CANN Operator Generation

Generate optimized NPU kernels by writing solution.json.

Workflow

Step 1: Research APIs

code

cann_get_knowledge()              # List all API categories
cann_search_api("DataCopyPad")    # Get API signature → returns header_file path
cann_search_operator("avg_pool")  # Find similar implementations → returns file paths

IMPORTANT: These tools return file paths, not code. Use the Read tool to view the actual content.

Example workflow:

code

1. cann_search_operator("avg_pool") → {"primary": {"kernel_files": ["/path/to/kernel.h"]}}
2. Read("/path/to/kernel.h") → see actual implementation

Step 2: Read Input Files

•constraints.md - Code template structure & JSON format requirements
•vector.md or cube.md - Hardware specs & critical rules
•signature.json - Operator interface (inputs, outputs, params)

Information supplied:
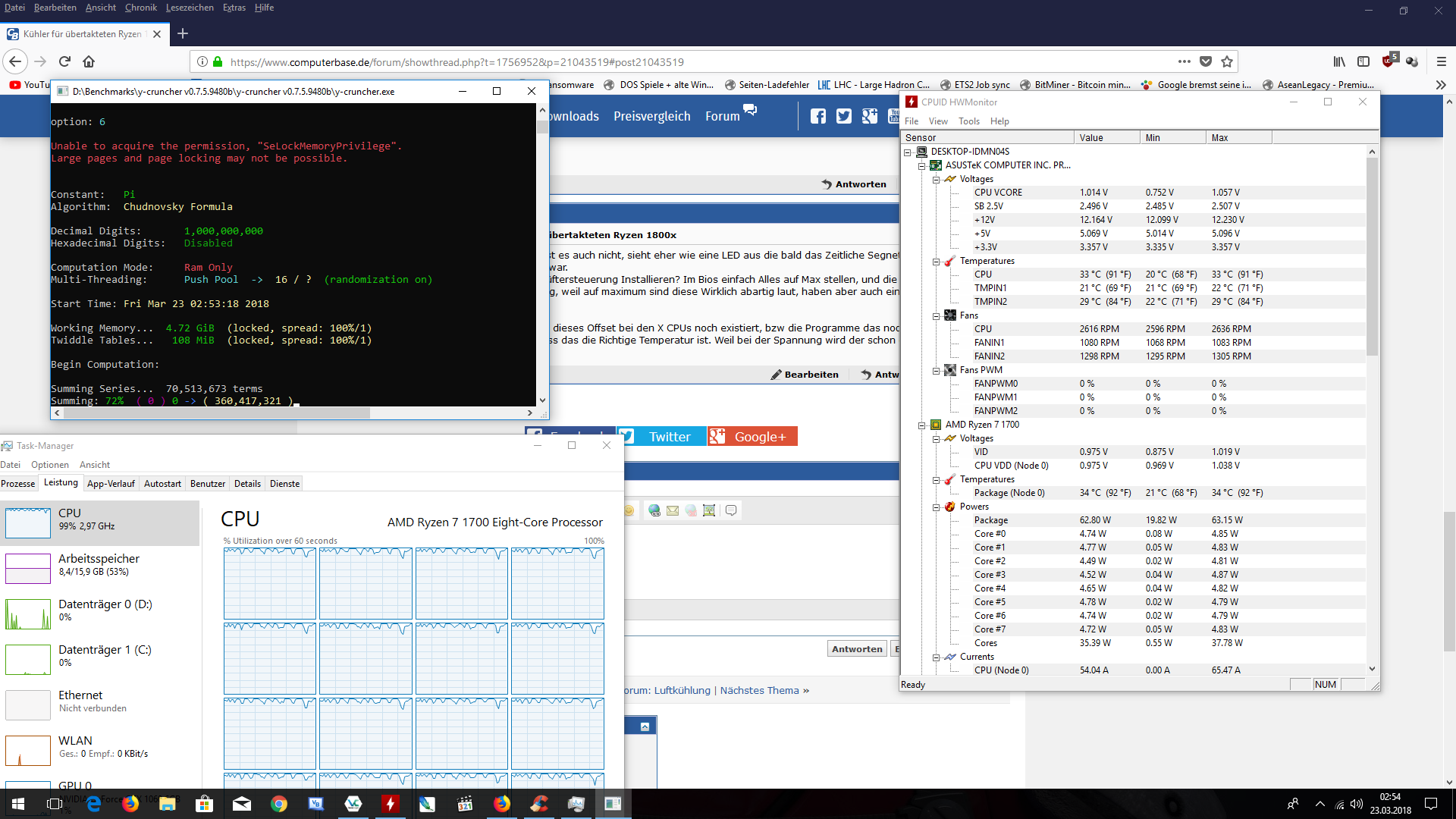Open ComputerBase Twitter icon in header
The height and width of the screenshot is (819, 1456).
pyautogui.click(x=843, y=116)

Exercise details: Pick up the CANN operator generation guide after its last line and carry it on.

Task output:
•python_reference.py - Reference implementation
•solution_template.json - Example JSON format

Step 3: Pre-flight Checks

Before writing code, verify:

Output dimensions alignment:

•If output width/height is NOT a multiple of 8, you MUST use DataCopyPad instead of DataCopy
•Example: outW=46 → use DataCopyPad to write exactly 46 elements

Unfamiliar APIs:

•If using an API you're unsure about, call cann_search_api("ApiName") first
•Then Read the returned header_file to see the exact signature

Step 4: Write solution.json

CRITICAL: Use the Write tool to create solution.json

All 6 fields required:

•kernel_impl - Kernel class definition
•kernel_entry_body - Instantiate and call kernel
•tiling_fields - JSON array [{"type": "T", "name": "N"}, ...]
•tiling_func_body - Host-side tiling calculation
•infer_shape_body - Output shape inference
•output_alloc_code - C++ code at::Tensor result = ...;

Quick Reference

Operator Naming

For operator foo_bar:

•Kernel class: KernelFooBar
•Tiling class: FooBarCustomTilingData

Buffer Initialization

cpp

// TQue: 3 arguments (que, BUFFER_NUM, size)
TQue<QuePosition::VECIN, 2> inQue;
pipe.InitBuffer(inQue, 2, bufferSize);

// TBuf: 2 arguments only (buf, size) - NO BUFFER_NUM!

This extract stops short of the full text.